## Goal of the exercise
In the entries that follow, find each line with the word "blog" and copy it.

## Excerpted data
§ §

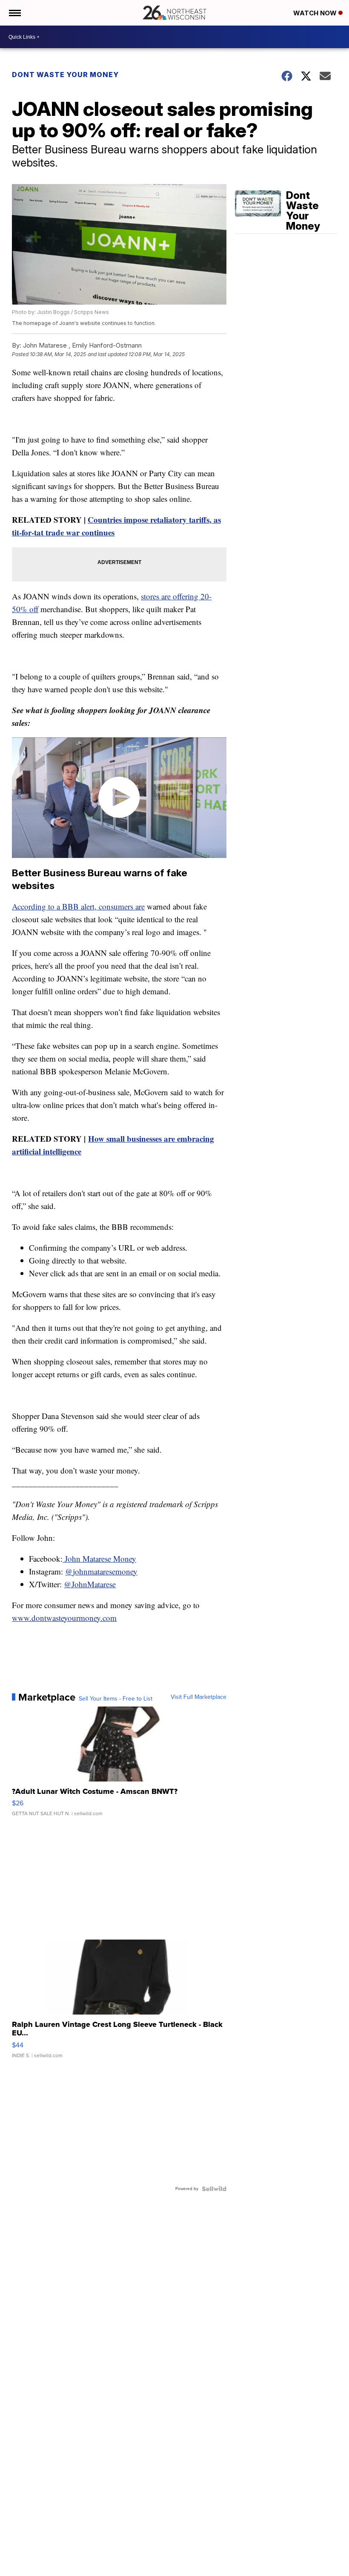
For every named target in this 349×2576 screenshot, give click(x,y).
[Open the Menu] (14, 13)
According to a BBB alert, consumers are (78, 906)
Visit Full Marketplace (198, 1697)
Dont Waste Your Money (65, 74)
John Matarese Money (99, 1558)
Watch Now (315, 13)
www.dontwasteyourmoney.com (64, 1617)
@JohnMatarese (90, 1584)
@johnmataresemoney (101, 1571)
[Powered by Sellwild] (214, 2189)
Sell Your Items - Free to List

§ §

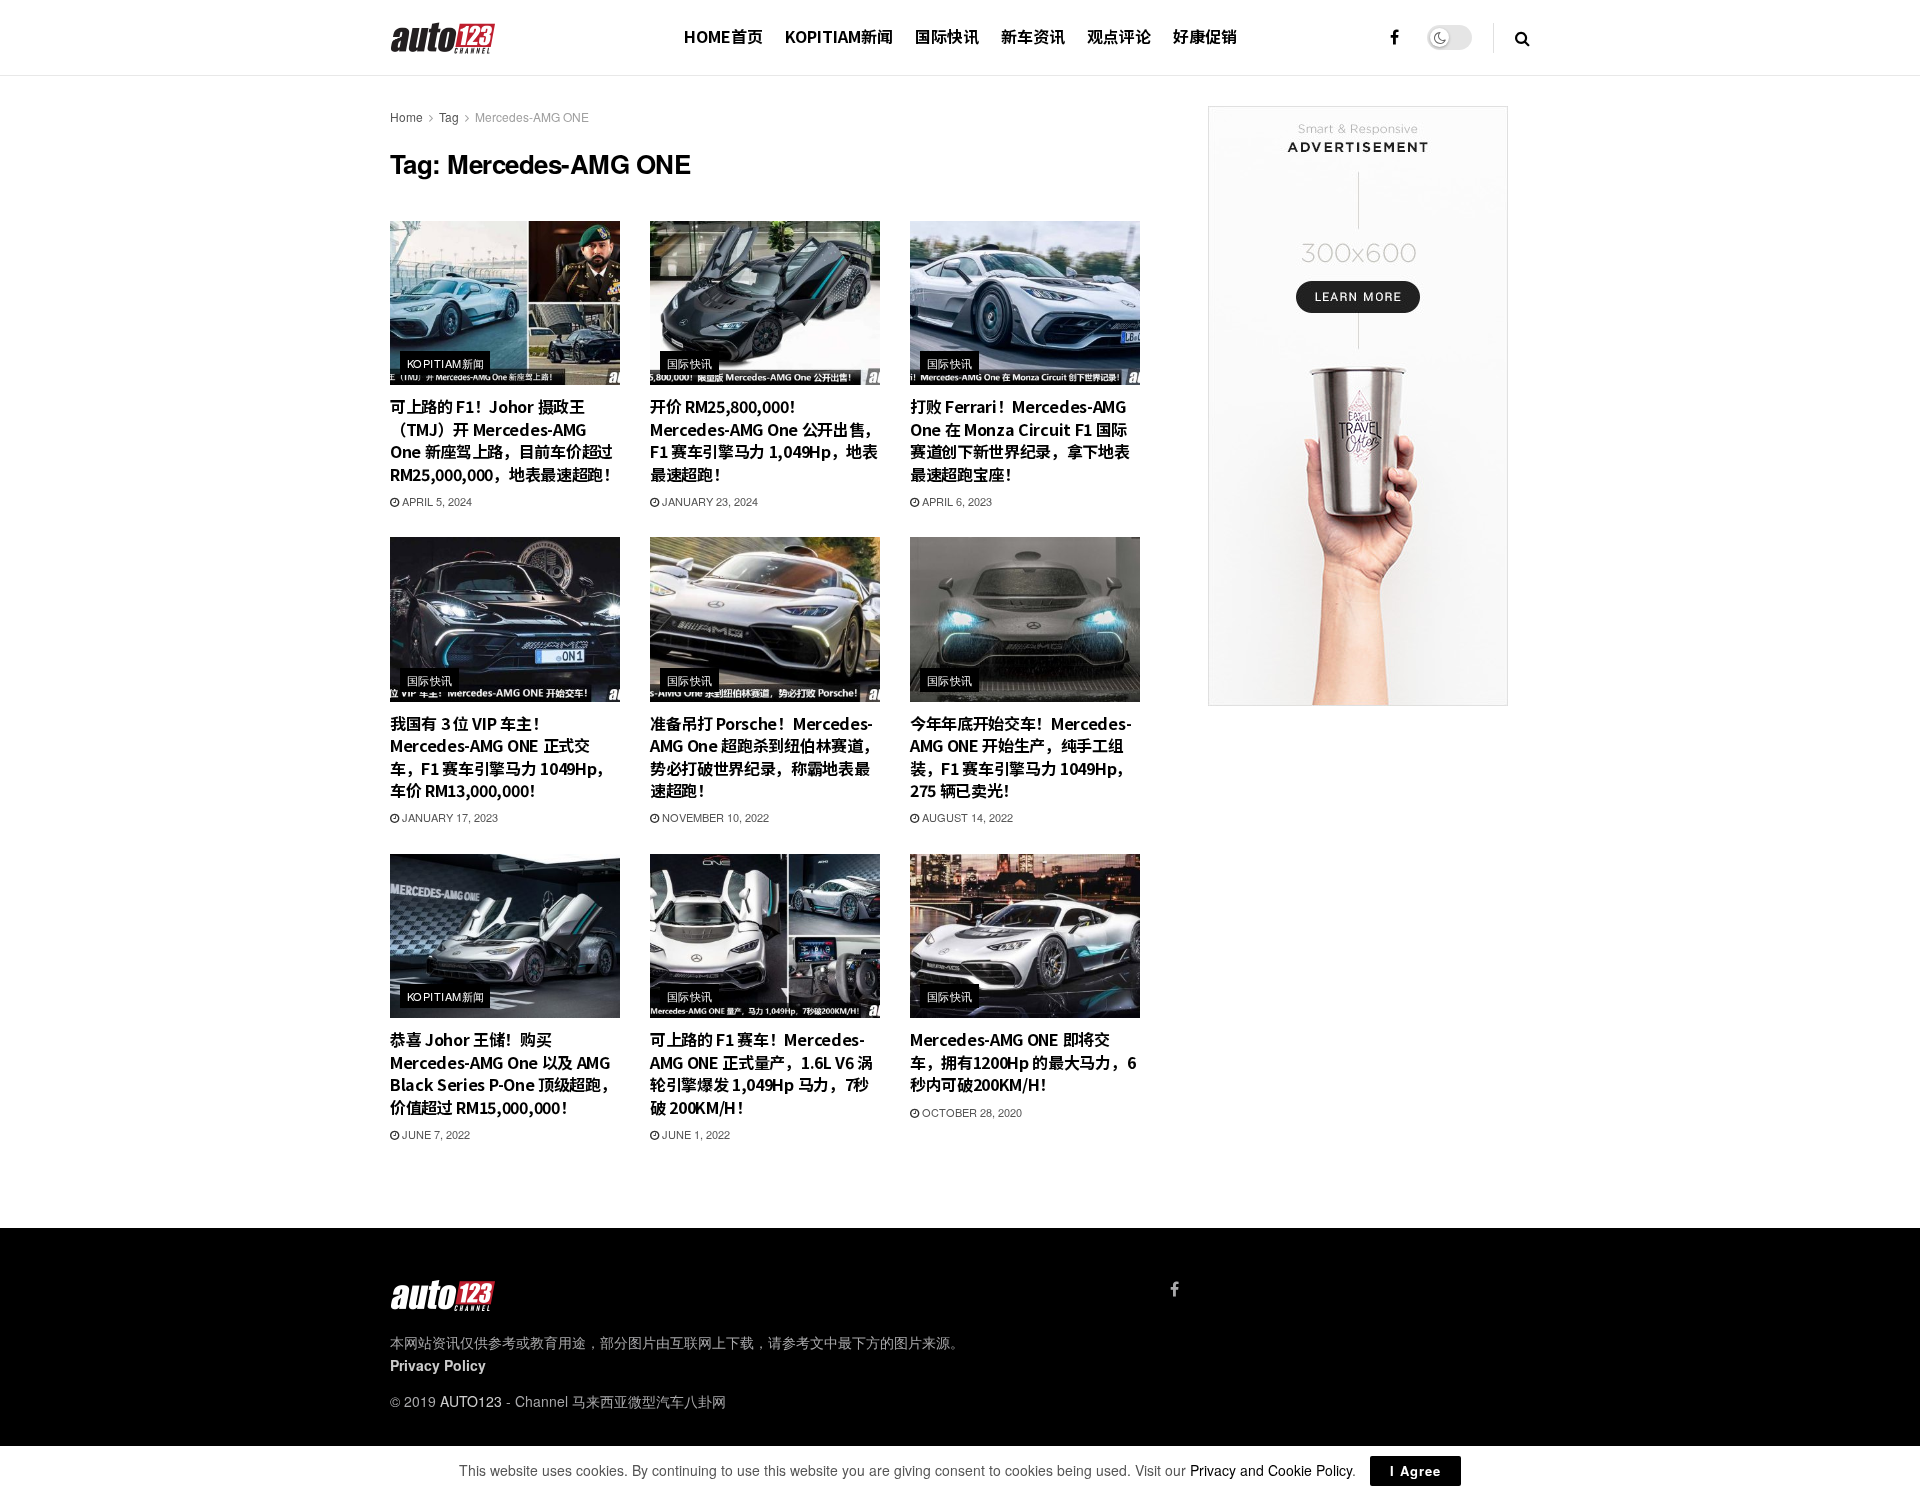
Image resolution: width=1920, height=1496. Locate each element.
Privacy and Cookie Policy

§ §

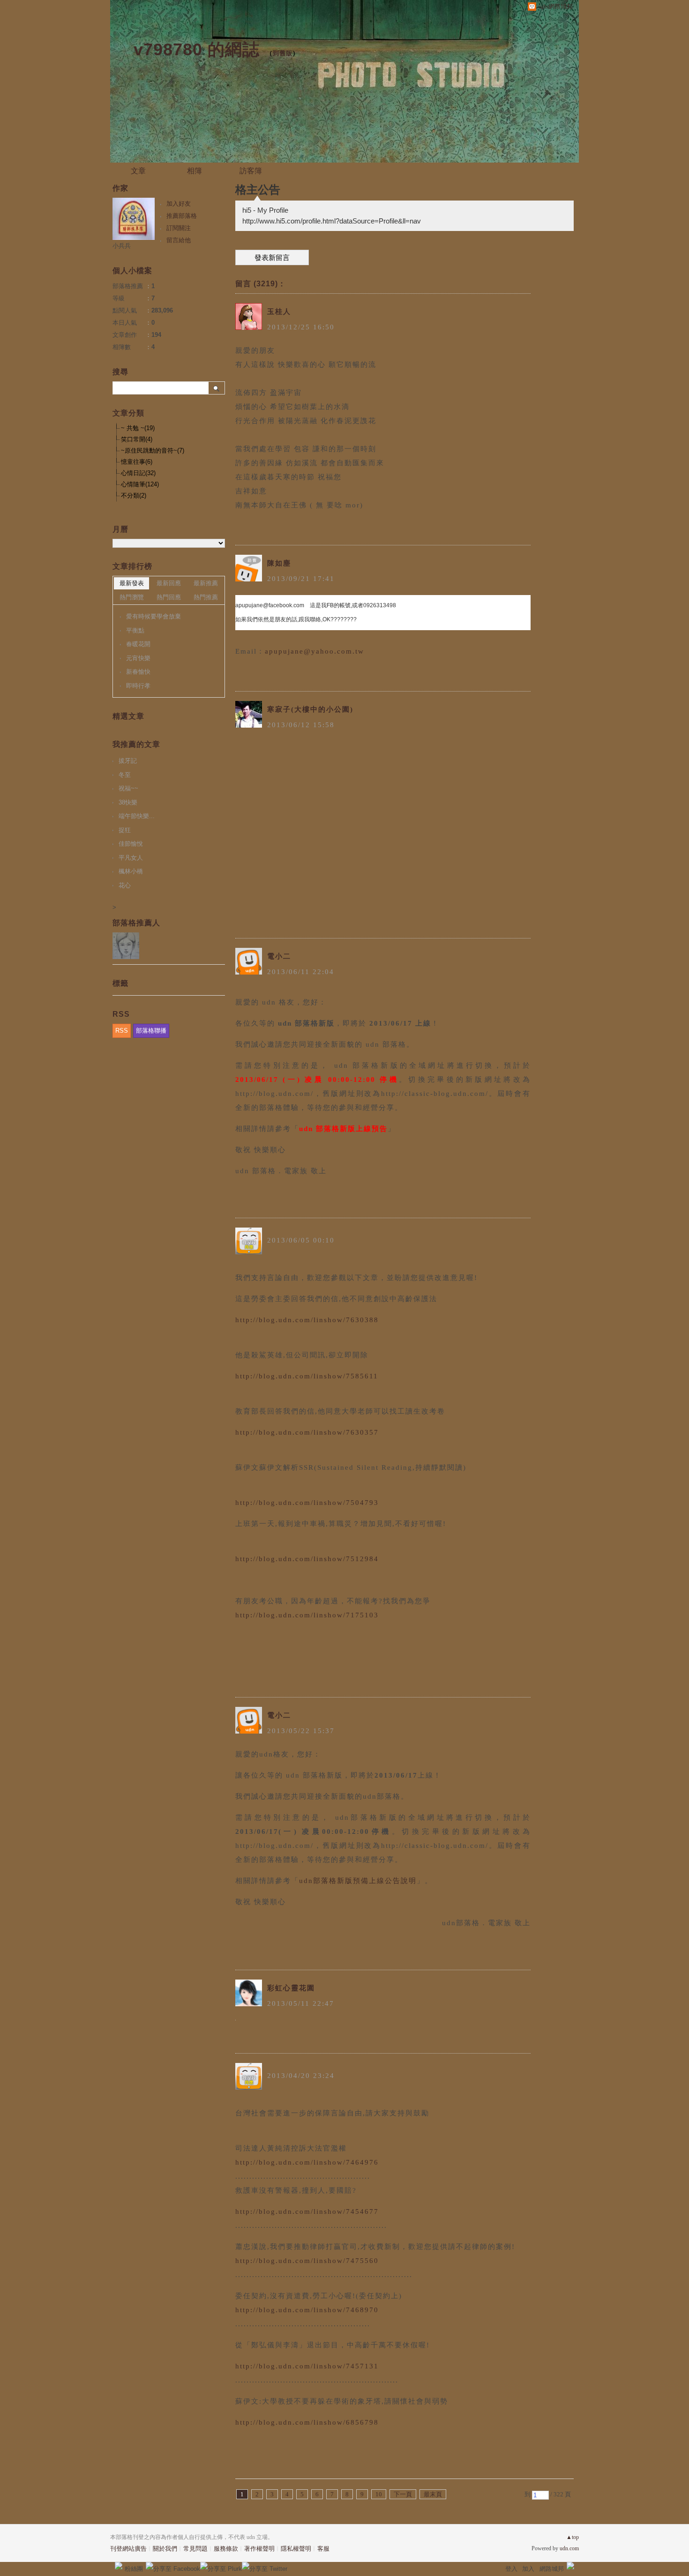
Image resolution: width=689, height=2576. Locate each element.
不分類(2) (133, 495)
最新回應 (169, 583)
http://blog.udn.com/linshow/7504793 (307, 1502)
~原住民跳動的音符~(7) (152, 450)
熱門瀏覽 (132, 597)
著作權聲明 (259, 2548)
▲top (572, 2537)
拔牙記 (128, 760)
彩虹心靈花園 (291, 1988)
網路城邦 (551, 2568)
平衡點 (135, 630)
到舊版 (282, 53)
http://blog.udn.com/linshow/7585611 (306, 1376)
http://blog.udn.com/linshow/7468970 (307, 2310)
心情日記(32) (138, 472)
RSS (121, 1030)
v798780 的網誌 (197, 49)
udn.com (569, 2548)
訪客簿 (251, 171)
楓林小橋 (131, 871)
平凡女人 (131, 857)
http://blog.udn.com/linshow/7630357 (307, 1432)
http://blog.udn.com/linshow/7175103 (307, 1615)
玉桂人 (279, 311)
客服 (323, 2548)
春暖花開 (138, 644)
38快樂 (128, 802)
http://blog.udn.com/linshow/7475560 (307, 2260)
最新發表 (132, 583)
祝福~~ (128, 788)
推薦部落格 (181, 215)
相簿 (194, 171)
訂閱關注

§ §

## Completed task
http://blog.udn.com/linshow/7504793 (307, 1502)
http://blog.udn.com/linshow/7585611 (306, 1376)
http://blog.udn.com/linshow/7468970 (307, 2310)
http://blog.udn.com/linshow/7630357 (307, 1432)
http://blog.udn.com/linshow/7175103 (307, 1615)
http://blog.udn.com/linshow/7475560 (307, 2260)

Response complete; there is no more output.